Here are some food sources of Vitamin D:
- Salmon (wild salmon has more than farmed salmon)
- Pacific Rockfish
- Light Tuna in water has about 25% of your daily recommended dose
- Flounder (approx 25% daily recommendation)
- Ribs can have up to 1/7 the daily dose!
- Sliced ham has almost no Vitamin D – not all pork is created equal
- Eggs (two eggs will give you about 10% of your daily dose)
- Mushrooms (amounts vary based on type of mushroom)
Believe it or not, but your muscles are not the only part of your body that responds and adapts to exercise! Bones are not just static “rods” inside your body – they are living tissue (albeit hard tissue) that adapts to exercise by becoming stronger!
When your bones are “stressed” by the right exercises, they respond by GETTING STRONGER! I could go into a very very long dissertation about the physiology about how this works, but lets just suffice it to say that this is what happens. J
Stress = bone building.
Over stress = injury (true for both muscle AND bone)

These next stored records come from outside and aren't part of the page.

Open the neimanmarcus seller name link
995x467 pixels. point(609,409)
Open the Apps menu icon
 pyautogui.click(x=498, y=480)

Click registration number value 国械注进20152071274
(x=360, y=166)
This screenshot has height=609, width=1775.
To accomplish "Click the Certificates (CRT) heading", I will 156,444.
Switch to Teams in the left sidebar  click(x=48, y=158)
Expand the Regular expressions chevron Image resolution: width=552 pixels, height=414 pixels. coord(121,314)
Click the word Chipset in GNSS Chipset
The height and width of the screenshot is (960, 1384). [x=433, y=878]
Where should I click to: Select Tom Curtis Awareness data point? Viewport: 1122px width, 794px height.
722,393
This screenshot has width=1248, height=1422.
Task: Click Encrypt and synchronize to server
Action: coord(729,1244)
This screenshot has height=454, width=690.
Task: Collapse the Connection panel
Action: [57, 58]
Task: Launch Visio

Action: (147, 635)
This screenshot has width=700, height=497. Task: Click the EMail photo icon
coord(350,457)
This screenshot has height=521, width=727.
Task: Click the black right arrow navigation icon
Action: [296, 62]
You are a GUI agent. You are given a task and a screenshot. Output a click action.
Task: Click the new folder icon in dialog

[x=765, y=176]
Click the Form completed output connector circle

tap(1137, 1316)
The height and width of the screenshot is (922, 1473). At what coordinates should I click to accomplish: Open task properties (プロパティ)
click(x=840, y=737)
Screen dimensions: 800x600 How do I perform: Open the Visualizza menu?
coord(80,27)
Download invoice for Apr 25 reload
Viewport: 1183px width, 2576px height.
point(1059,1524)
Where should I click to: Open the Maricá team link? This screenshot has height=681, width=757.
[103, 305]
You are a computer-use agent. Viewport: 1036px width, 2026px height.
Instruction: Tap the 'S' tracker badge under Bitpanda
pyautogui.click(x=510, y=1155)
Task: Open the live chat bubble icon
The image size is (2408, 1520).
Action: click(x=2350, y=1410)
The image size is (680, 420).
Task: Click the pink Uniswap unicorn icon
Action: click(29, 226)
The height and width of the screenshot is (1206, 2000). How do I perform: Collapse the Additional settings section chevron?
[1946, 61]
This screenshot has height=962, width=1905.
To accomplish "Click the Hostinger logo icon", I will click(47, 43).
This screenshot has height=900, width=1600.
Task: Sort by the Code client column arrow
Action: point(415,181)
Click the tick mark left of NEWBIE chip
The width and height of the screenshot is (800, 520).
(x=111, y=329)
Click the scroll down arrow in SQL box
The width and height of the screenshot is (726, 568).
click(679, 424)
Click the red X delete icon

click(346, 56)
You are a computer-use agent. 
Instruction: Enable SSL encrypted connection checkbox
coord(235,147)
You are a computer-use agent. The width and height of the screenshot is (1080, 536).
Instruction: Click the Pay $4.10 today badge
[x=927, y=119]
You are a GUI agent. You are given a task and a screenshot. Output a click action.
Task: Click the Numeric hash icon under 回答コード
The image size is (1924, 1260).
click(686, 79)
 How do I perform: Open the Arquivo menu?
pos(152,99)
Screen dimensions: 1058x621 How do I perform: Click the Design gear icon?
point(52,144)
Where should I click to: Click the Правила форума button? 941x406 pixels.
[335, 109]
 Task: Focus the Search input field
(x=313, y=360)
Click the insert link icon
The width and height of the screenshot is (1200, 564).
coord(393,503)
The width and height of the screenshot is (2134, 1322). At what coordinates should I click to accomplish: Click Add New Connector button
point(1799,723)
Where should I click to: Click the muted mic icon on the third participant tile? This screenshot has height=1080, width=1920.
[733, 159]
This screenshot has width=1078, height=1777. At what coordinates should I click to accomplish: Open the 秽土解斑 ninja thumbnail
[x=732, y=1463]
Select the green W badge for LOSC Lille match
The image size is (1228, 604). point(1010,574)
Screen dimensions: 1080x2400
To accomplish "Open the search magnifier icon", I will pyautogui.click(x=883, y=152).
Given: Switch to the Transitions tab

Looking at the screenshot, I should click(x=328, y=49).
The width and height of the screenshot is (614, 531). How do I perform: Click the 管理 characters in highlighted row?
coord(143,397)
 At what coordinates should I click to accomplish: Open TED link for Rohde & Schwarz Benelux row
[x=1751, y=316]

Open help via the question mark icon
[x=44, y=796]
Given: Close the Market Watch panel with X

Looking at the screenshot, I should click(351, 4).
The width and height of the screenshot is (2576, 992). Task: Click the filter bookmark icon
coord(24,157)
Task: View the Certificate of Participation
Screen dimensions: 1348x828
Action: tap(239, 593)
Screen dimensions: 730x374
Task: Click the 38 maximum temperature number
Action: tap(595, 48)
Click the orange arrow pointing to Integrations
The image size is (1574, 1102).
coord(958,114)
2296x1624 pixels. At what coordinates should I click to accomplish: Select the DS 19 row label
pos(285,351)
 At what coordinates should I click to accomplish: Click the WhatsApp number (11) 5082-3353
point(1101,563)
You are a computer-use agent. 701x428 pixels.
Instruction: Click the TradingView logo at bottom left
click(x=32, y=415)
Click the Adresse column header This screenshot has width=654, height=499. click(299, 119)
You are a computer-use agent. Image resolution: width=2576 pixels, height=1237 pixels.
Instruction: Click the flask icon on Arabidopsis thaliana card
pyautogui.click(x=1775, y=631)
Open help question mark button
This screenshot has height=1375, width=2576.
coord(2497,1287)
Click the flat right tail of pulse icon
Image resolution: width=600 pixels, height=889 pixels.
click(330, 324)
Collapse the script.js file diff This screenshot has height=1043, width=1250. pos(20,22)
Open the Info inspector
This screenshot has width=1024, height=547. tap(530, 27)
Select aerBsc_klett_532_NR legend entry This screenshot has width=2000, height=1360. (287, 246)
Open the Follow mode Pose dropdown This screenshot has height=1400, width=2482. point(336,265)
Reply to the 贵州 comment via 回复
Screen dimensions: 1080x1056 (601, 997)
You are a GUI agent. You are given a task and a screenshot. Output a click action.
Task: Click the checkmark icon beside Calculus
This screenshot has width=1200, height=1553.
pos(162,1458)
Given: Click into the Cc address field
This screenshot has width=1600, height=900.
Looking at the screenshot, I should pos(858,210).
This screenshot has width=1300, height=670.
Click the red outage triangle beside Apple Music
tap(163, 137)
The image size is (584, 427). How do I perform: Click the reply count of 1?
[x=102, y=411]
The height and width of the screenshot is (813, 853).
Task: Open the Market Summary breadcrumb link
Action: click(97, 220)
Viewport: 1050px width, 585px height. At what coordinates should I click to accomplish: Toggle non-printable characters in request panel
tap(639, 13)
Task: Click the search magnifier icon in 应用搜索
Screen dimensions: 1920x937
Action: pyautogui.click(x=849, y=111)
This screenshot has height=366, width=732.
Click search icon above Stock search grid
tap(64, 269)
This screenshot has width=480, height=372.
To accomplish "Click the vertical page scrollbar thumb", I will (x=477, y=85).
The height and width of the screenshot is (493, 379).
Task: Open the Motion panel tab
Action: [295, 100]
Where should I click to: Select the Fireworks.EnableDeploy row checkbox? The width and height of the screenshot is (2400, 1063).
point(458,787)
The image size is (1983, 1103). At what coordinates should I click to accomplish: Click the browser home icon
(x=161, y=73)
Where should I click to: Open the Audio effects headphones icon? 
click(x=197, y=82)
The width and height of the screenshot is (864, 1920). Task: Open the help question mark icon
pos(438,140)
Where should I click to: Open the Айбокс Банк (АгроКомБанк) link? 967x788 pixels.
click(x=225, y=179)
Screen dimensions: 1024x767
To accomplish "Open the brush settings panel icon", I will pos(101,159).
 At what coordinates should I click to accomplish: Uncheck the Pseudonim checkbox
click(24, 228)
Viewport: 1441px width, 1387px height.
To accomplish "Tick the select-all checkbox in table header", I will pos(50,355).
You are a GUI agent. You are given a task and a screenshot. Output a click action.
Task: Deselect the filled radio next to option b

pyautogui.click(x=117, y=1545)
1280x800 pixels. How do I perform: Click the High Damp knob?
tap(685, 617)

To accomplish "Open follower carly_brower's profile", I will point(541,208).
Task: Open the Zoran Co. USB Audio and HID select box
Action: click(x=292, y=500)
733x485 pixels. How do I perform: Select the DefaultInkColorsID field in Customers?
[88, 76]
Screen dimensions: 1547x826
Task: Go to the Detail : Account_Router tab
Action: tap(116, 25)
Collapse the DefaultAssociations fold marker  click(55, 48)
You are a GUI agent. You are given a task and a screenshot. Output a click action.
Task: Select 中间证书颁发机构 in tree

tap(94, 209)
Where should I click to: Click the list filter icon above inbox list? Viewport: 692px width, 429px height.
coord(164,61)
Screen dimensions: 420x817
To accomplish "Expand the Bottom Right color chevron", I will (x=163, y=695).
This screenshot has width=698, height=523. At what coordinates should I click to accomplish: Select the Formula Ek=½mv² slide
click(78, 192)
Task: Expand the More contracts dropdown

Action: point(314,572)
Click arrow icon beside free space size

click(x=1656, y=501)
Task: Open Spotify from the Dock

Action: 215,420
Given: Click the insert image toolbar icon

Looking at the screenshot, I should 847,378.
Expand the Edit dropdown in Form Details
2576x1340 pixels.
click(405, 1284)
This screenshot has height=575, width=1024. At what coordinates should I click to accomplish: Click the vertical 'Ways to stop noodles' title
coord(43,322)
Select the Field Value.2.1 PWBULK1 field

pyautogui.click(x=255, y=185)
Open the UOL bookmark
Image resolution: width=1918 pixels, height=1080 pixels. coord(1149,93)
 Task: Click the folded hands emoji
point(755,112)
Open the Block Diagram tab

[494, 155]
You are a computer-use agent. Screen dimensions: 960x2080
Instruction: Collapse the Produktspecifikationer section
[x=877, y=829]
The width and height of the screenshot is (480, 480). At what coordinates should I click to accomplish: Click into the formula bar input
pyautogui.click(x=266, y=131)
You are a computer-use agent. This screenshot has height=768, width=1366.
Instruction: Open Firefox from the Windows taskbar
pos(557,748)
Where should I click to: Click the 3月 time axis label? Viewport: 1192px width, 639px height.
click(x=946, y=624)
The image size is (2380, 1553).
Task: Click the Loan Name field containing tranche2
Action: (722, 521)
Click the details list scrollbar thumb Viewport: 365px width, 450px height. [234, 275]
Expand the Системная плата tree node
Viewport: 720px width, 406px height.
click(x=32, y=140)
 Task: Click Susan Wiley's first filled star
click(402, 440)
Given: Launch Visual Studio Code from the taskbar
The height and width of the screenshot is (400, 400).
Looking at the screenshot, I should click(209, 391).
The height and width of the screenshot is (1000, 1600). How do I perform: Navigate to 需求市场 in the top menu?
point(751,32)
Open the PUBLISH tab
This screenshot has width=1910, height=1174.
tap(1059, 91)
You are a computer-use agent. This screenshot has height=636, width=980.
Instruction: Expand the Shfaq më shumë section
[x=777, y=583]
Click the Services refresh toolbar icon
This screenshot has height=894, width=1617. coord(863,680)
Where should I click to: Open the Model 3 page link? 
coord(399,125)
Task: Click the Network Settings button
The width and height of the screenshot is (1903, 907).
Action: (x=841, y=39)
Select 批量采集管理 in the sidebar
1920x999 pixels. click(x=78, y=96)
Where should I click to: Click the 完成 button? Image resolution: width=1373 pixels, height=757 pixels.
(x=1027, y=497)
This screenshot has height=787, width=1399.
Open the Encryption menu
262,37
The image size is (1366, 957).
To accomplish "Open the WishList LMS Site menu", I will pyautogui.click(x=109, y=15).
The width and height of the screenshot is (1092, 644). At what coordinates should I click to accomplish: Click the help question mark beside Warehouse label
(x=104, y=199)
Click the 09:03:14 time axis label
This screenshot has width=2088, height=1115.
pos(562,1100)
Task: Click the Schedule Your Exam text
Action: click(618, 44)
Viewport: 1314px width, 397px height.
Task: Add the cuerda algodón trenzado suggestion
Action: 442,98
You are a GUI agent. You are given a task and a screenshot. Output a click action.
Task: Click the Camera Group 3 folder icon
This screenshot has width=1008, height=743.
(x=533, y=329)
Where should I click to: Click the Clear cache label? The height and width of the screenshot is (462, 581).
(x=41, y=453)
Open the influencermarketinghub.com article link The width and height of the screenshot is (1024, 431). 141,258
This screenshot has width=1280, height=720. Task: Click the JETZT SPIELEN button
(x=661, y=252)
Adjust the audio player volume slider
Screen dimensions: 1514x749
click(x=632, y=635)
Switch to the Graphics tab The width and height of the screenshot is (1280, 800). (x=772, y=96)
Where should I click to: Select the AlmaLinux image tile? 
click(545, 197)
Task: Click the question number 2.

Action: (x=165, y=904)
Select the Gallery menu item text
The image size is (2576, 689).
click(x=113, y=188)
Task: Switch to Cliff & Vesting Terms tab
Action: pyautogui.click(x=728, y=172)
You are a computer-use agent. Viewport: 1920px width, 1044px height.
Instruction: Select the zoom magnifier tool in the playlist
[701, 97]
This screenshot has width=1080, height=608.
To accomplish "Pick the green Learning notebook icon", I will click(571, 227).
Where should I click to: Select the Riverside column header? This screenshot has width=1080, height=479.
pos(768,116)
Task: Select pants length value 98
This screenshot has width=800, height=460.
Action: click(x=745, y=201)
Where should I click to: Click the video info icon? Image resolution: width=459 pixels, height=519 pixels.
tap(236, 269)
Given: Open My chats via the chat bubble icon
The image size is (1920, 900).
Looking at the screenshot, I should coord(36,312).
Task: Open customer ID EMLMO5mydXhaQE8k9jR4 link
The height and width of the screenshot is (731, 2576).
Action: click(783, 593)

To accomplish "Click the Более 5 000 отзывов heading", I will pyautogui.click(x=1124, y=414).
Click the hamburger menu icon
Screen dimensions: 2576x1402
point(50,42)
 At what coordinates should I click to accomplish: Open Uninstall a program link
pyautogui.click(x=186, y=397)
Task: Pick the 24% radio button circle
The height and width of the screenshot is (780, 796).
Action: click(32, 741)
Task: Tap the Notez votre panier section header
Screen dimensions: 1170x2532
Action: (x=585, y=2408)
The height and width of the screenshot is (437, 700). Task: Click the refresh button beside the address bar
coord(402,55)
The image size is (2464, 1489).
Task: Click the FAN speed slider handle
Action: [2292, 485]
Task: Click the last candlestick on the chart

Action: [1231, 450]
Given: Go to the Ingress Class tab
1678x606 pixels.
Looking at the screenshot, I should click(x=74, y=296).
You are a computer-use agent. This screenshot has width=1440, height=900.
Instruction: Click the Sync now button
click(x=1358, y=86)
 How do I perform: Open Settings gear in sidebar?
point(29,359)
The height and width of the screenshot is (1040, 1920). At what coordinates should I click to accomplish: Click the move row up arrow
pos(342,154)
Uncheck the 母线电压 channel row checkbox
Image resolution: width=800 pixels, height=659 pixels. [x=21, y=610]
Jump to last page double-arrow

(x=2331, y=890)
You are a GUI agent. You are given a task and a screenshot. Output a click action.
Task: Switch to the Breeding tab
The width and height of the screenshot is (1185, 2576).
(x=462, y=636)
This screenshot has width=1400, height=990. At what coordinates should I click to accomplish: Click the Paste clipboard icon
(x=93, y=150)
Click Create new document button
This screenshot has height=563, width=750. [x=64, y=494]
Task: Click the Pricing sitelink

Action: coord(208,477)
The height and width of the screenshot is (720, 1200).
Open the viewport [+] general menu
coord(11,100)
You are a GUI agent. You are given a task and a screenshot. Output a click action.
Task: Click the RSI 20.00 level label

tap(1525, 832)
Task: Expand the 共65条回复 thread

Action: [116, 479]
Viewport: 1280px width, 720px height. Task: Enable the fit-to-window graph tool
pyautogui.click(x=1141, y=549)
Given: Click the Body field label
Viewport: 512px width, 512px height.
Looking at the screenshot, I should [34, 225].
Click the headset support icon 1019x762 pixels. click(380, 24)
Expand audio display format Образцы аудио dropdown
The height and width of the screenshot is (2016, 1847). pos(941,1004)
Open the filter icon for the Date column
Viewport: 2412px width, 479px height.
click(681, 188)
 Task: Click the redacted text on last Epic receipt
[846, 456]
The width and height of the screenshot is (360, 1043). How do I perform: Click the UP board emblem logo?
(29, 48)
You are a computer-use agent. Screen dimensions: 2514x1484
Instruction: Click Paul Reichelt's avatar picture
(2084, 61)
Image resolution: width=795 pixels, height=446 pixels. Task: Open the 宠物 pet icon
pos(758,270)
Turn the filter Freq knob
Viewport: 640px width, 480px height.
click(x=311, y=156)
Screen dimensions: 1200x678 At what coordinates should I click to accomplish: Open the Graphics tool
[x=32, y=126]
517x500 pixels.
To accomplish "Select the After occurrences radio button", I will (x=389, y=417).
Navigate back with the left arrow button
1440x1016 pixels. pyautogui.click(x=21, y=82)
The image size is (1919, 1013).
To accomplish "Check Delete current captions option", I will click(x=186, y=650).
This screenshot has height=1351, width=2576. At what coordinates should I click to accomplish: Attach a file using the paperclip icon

More isn’t better – better is better!
So what kind of exercise should you be doing?
- Weight Bearing – walking (helllllllo leisure walking!), hiking, weight training, dancing, tennis (guess what – tennis is practically sprint training with a ball!), stair climbing, and running (SPRINT TRAINING!) are all great options
- Against gravity – again, exercises that take the “gravity” out of the motion (for example, swimming) aren’t premium for bone health.
Well if you’ve adapted the BeyondFit Style of exercise, you’re doing EXACTLY what you should be doing! The monthly workouts on BeyondFit Life and the tri-weekly workouts that BeyondFit Physiques host in New Bern NC combine exercises together that not only are time efficient, but are weight bearing exercises that force you to not only move against gravity (the bare minimum for bone strength) but by using extra weights has your bones growing even stronger.
Avoiding the Obvious
So why are excessive alcohol and smoking bad for your bones? These toxins alter your body’s hormones in a very negative way.
Smoking decreases your estrogen, leading to earlier menopause, leading to longer periods of time where you’re in an acute “bone loss” mode. Studies have shown that there is a DIRECT relationship between tobacco use and decreased bone density!!
Excessive alcohol intake leads to so many negative effects.
- It kills the bone-making cells (osteoblasts), which makes it harder for your body to effectively keep up with necessary bone growth.
- Alcohol can also impact estrogen levels – decreasing them and resulting in similar effects that smoking creates.
- It increases the parathyroid hormone – which basically sucks the calcium straight out of the bone a little at a time (eek!)
- It affects the pancreas’ ability to do one of its jobs – absorbing calcium and vitamin D
- It affects the liver’s ability to do one of its jobs – activating vitamin D (remember: vitamin D is necessary for calcium absorption)
I’m sorry to have gone so long with this post, but there is SO MUCH that you NEED TO KNOW. Just because you may not be in your Golden Years yet or because you haven’t reached “The Change” yet does NOT mean that this is not important and won’t affect you.
And just because you may have reached these amazing milestones in your life does NOT mean that you get to “give up” on your bone health!